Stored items
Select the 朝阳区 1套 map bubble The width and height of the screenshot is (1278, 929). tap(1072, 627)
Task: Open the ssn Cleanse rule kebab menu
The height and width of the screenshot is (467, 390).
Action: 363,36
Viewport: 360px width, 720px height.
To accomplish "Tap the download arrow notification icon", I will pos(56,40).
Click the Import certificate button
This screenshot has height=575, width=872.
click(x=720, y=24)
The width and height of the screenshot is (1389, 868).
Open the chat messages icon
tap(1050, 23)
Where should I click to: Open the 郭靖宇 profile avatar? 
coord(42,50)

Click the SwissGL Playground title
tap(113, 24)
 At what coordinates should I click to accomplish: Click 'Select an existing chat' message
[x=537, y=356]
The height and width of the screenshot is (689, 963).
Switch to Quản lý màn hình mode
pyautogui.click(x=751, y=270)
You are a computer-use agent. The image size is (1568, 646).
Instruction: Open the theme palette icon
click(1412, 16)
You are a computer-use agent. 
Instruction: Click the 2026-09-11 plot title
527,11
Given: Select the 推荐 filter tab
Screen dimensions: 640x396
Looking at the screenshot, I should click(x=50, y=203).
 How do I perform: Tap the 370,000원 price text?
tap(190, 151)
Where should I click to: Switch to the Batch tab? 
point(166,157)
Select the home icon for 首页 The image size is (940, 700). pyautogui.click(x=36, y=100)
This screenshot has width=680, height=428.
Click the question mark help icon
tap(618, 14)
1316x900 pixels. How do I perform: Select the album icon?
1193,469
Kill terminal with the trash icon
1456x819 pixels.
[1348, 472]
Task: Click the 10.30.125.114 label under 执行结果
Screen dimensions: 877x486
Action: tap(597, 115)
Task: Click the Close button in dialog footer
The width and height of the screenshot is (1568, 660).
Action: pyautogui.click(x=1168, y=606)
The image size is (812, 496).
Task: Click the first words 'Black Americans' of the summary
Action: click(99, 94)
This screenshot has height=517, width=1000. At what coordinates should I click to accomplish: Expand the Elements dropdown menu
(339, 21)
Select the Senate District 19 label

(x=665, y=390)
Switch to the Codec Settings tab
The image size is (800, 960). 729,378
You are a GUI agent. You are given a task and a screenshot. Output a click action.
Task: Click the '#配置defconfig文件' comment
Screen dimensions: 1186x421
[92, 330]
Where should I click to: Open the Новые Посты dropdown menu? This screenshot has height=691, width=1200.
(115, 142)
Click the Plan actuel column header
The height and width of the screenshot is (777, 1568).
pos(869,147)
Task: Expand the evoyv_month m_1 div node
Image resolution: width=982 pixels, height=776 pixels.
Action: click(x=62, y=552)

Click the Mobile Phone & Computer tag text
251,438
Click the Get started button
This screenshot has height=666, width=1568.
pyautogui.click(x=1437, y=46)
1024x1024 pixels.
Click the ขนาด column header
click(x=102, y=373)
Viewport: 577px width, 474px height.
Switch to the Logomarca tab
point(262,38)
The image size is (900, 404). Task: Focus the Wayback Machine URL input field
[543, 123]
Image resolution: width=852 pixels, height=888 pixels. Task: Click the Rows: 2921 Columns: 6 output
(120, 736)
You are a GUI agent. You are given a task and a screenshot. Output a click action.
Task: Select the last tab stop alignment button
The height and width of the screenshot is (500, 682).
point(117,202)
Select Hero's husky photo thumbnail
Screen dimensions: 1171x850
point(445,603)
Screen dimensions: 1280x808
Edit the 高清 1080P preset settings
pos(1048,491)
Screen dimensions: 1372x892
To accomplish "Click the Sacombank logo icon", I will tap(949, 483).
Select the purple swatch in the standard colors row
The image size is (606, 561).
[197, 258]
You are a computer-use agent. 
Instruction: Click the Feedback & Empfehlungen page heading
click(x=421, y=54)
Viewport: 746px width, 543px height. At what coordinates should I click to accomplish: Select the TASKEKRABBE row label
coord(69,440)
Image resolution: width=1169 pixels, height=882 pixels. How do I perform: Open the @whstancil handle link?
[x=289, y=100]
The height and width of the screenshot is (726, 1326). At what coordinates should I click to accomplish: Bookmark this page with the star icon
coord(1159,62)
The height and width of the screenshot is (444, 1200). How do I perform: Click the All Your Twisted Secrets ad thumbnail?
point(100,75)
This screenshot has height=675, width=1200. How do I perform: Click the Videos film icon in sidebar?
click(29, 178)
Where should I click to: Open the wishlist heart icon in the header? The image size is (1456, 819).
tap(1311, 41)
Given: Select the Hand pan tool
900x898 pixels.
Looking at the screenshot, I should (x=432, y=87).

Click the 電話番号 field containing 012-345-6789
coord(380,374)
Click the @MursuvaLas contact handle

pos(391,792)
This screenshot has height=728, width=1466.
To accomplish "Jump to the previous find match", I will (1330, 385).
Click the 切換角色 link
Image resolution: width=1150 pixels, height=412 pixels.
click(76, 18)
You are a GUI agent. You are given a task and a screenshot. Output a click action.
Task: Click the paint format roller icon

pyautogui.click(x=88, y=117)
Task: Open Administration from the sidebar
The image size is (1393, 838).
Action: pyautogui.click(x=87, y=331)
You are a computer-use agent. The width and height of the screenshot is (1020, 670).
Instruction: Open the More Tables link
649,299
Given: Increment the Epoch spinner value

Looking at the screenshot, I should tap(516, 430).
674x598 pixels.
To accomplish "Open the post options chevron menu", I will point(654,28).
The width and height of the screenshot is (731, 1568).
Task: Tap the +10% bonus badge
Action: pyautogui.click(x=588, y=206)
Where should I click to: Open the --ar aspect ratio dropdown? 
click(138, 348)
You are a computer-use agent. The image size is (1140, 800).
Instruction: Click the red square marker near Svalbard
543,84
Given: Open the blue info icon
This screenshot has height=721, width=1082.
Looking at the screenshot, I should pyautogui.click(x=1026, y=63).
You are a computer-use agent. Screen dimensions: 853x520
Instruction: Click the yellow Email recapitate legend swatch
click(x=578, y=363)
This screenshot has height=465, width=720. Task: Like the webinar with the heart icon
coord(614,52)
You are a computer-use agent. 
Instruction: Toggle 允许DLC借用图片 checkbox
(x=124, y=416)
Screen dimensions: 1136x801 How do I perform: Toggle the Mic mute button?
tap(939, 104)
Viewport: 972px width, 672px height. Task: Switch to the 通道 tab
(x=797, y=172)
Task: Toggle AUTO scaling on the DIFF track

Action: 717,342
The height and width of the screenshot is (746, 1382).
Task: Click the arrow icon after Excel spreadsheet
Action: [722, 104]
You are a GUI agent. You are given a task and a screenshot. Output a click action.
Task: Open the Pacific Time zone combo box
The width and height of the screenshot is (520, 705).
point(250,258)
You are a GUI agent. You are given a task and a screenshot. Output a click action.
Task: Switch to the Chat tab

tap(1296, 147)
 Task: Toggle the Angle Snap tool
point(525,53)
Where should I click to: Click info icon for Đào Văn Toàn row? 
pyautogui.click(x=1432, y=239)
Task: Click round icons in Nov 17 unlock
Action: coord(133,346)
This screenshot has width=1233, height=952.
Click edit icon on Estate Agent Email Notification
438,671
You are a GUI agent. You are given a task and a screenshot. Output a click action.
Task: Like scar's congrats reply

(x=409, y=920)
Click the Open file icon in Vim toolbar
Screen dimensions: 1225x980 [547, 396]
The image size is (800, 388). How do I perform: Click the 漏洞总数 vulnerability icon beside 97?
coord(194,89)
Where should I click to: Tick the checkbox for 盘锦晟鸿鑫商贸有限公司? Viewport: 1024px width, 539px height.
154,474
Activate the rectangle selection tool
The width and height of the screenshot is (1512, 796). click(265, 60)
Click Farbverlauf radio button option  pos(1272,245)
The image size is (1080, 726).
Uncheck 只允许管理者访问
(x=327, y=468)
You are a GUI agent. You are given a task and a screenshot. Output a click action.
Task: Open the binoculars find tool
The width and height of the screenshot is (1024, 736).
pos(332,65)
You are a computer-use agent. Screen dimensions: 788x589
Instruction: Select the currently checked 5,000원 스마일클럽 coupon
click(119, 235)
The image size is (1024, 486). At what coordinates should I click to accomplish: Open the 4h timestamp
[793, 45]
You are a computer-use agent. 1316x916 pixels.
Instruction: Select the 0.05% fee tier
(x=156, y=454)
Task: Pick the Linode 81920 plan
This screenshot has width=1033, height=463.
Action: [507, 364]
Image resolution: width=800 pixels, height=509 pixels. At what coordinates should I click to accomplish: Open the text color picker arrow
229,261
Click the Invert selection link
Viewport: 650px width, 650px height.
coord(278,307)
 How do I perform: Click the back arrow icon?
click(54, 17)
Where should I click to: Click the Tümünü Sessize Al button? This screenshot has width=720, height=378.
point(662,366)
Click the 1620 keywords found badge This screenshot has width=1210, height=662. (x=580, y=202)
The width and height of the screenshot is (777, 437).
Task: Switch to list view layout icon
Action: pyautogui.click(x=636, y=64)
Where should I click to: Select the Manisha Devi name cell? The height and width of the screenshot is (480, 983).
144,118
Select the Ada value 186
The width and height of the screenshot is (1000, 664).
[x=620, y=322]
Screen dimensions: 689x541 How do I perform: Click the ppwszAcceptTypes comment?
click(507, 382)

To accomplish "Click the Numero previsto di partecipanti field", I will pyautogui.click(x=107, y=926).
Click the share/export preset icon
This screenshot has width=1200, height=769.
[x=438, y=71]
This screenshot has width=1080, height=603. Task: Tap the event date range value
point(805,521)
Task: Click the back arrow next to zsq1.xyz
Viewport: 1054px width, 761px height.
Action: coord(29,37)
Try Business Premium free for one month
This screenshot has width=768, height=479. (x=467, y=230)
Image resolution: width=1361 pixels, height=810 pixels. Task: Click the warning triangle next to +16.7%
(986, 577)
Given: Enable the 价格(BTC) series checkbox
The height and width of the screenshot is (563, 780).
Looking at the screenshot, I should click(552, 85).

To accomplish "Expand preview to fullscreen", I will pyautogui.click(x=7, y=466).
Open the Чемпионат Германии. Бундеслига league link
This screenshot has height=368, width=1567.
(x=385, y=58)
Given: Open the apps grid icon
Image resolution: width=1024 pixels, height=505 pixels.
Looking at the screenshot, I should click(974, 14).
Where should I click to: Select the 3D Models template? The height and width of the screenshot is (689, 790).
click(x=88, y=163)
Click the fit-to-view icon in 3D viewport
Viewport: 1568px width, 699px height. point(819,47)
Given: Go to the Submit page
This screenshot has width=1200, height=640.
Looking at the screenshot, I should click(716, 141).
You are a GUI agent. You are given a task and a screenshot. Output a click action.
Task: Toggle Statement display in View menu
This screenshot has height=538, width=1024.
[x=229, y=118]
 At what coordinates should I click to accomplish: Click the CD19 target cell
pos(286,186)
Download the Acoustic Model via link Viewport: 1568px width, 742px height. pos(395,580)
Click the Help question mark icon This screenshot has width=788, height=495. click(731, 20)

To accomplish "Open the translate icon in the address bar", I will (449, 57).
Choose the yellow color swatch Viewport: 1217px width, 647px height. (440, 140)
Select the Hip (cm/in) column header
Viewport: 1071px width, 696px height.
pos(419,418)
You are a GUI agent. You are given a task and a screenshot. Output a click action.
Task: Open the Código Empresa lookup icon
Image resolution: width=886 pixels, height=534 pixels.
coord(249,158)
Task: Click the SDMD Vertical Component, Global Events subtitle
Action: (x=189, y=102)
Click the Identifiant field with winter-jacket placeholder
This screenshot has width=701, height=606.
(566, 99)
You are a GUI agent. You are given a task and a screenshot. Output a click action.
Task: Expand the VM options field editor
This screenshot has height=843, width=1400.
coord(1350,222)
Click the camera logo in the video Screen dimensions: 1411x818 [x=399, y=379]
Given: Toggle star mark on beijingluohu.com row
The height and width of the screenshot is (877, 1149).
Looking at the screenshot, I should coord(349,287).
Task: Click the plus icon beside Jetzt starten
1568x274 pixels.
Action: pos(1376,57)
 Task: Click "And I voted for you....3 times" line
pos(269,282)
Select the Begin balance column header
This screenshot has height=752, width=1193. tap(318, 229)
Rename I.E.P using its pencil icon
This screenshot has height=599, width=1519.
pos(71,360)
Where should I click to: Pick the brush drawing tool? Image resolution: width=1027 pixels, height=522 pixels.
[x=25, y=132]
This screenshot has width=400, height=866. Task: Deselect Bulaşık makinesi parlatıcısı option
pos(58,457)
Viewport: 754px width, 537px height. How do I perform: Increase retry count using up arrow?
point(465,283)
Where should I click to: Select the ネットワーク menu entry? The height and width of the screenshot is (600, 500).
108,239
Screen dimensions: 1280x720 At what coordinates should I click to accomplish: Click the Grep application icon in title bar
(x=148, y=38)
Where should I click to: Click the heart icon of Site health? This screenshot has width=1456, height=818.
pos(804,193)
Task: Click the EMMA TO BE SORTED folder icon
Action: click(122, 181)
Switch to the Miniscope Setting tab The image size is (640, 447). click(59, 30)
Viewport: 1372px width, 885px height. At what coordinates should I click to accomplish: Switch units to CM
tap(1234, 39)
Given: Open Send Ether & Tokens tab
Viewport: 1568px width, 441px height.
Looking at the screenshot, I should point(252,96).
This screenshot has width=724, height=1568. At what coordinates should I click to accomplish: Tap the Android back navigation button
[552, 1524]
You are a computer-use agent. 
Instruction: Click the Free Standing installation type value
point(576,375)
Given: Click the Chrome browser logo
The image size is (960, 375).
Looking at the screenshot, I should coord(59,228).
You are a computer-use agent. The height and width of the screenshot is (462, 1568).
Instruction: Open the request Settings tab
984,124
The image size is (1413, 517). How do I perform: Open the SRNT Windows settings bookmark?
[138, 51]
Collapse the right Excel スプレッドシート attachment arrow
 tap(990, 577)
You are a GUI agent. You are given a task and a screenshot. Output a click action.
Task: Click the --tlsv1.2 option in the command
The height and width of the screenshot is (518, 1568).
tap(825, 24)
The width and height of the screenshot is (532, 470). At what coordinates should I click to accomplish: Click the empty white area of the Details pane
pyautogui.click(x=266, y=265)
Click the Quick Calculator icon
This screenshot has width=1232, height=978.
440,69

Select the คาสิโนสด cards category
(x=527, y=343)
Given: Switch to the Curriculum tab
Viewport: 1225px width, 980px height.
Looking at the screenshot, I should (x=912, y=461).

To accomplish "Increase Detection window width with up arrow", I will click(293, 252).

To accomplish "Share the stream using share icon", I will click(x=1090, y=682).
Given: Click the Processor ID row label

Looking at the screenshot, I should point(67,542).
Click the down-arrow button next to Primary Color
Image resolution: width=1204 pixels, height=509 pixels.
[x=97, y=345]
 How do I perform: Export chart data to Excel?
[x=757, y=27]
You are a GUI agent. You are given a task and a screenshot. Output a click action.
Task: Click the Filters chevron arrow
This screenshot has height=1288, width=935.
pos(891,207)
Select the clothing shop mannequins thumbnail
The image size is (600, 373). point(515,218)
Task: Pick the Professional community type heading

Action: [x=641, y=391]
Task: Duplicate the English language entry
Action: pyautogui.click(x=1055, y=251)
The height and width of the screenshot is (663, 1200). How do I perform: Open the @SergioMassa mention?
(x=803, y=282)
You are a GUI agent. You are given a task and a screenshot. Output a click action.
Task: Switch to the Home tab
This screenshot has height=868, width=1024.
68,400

■ Your task ■
Of all the entries above, repeat only the lines from the line that has "The height and width of the screenshot is (500, 682)." to the line that has "Screen dimensions: 1372x892", both lines included, exactly.

■ Answer to this problem ■
The height and width of the screenshot is (500, 682).
point(117,202)
Select Hero's husky photo thumbnail
Screen dimensions: 1171x850
point(445,603)
Screen dimensions: 1280x808
Edit the 高清 1080P preset settings
pos(1048,491)
Screen dimensions: 1372x892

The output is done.